Изменить размер шрифта - +

 

Глава 3

 

Я все еще машинально разглядывал статью об аконите, но мысли мои были заняты иным: до меня вдруг дошло, что с «Морнинг роуз» творится неладное.

Судно по‑прежнему имело ход, допотопные машины его работали все так же надежно, но характер качки изменился, размах сильно увеличился.

Вложив закладку, я закрыл книгу и выскочил из каюты. Пробежал коридор, поднялся по трапу и, миновав салон, очутился на верхней палубе. Было темно, но по силе штормового ветра и клочьям пены, срываемой с гребней, я понял, что волнение достигло исключительной силы. Я отпрянул, вовремя ухватился за поручни при виде черной и жуткой стены воды, взвившейся метра на три над моей головой. Пришла она с левого борта. Я был уверен, что на переднюю палубу рухнут сотни тонн воды. Но этого не произошло: траулер повалился на правый борт под углом без малого сорок градусов, и сила удара пришлась на оголившийся бакборт. Послышался оглушительный грохот, траулер задрожал всем корпусом, кипящая вода забурлила в шпигатах, выливаясь назад в море. Судно повалилось на противоположный борт. Ничего в этом страшного не было: арктические траулеры достаточно надежны. Но причина для беспокойства, вернее отчаянной тревоги, была; та гигантская волна сбила судно с курса градусов на двадцать, однако никто даже не пытался вернуть корабль на нужный румб.

Другая волна, поменьше, сбила траулер еще градусов на пять к востоку. Я кинулся к трапу на мостик.

На том самом месте, где час назад я столкнулся с Мэри Стюарт, я на кого‑то налетел. На сей раз мы сшиблись сильнее. По восклицанию и каким‑то иным признакам я понял, что и на этот раз передо мной то же лицо.

Я буркнул что‑то в виде извинения и, отпрянув в сторону, поставил ногу на ступеньку трапа, но в эту минуту Мэри Стюарт схватила меня обеими руками за предплечье.

– Что‑то случилось? Да? Что именно? – голос ее звучал спокойно и лишь настолько громче, чтобы заглушить пронзительный вой ветра в такелаже.

Разумеется, девушка поняла: что‑то произошло, недаром доктор носится по судну как угорелый.

– Судно не управляется. В ходовой рубке, видимо, никого нет. Никто не пытается удержать судно на курсе.

– Не могу ли я чем‑нибудь помочь? – Она была на высоте.

– Можете. На камбузе над плитой есть электрическая колонка. Принесите кувшин горячей воды, чтобы можно было пить не обжигаясь, кружку и соль.

Очень много соли.

Я не столько увидел, сколько представил, что она кивнула. Четыре секунды спустя я оказался в рулевой рубке. При тусклом свете с трудом разглядел силуэт человека, упавшего грудью на стол для прокладки. Второй сидел выпрямившись у штурвала. Мне понадобилось целых пятнадцать секунд, чтобы найти панель приборов, и всего две, чтобы отыскать реостат и повернуть ручку до отказа. Вспыхнувший яркий свет заставил меня зажмуриться.
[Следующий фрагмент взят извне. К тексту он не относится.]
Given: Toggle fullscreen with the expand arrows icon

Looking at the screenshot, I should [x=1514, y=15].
Смита я увидел у штурманского стола, Окли у штурвала, – первый лежал на боку, второй сидел. Оба опустили головы, обхватив колени сцепленными руками.
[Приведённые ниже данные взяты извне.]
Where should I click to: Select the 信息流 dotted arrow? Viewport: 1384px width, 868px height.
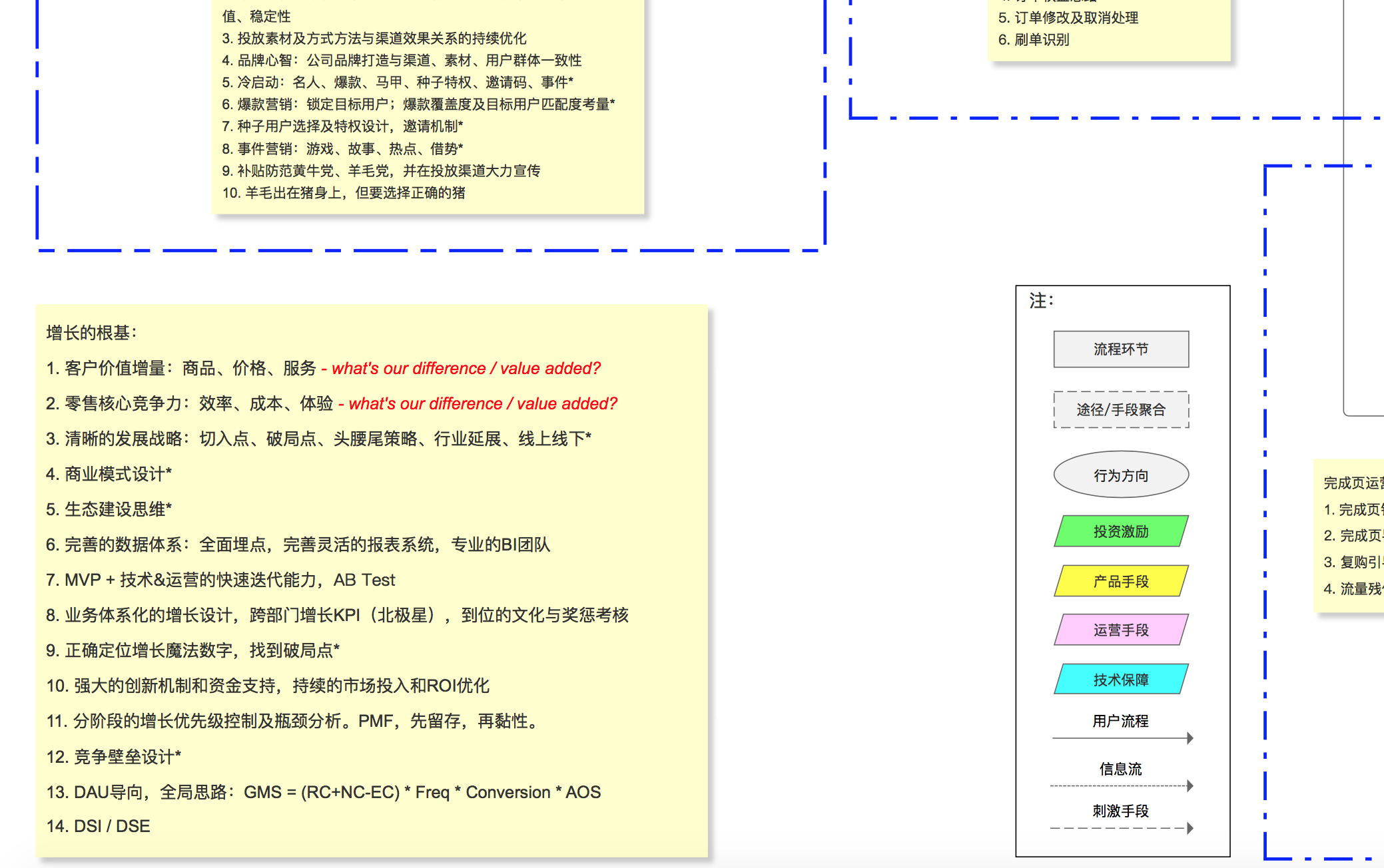point(1121,785)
Ни тот, ни другой не издавали ни звука, возможно, они не испытывали боли, возможно также, что у них были парализованы голосовые связки.

Сначала я осмотрел Смита. Понимая, что жизнь одного человека столь же ценна, как и жизнь другого, я все‑таки отдавал себе отчет в том, что необходимо думать об общем благе: если судну предстоит трепка, то без Смита нам не обойтись.
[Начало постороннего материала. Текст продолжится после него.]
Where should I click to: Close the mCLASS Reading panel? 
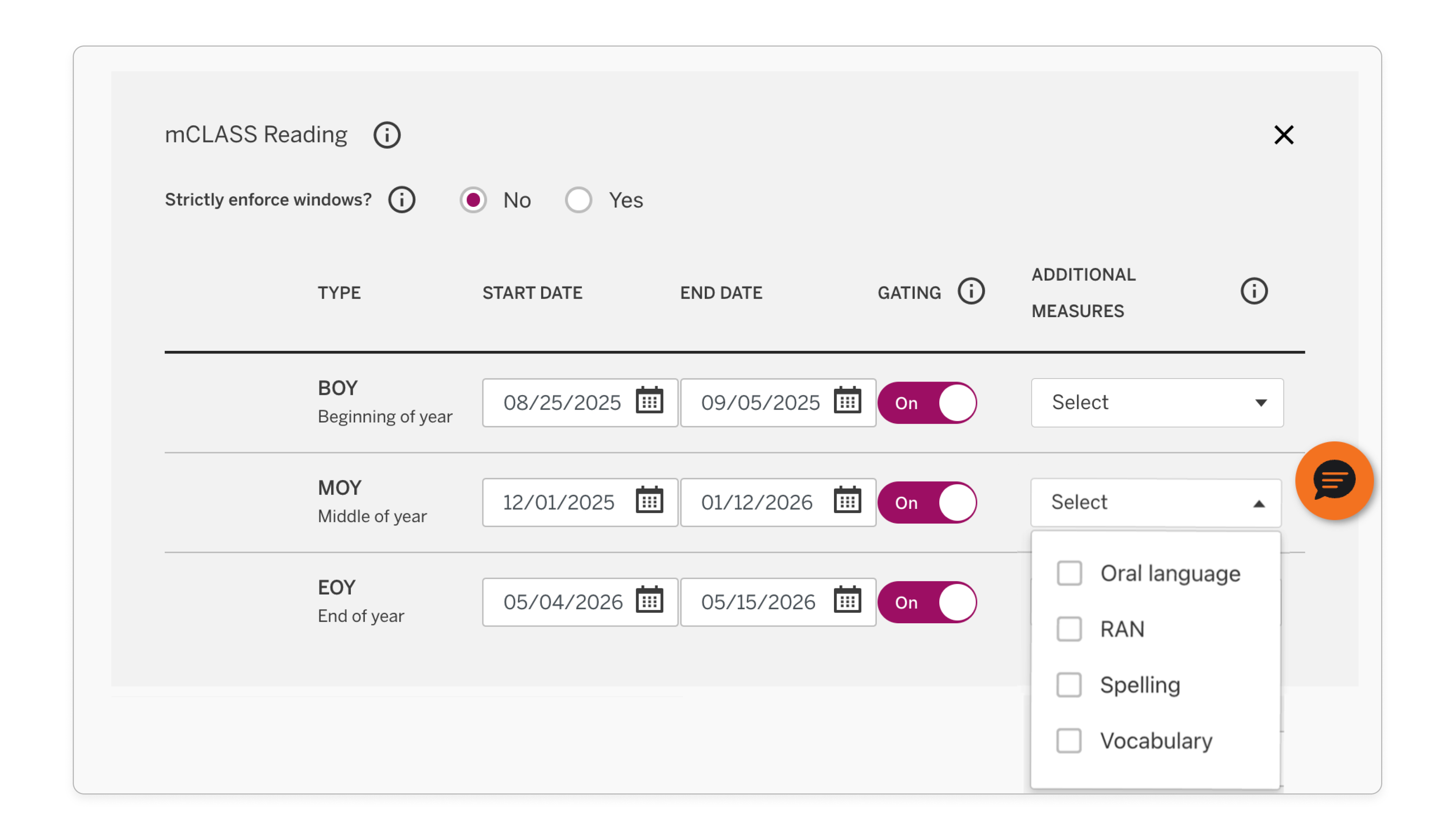point(1283,135)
Глаза у него были открыты и взгляд осмысленный. В статье об аконите указывалось, что умственные способности отравившегося сохраняются до конца.

Неужели это конец? Яд вызывает паралич двигательного аппарата, отмечалось в статье, а паралич был налицо. Второй признак – паралич органов чувств, потому‑то ни один из больных не кричал от боли; должно быть, оба давно перестали звать на помощь, ничего уже не ощущая. Я заметил два почти пустых металлических судка, валявшихся на полу.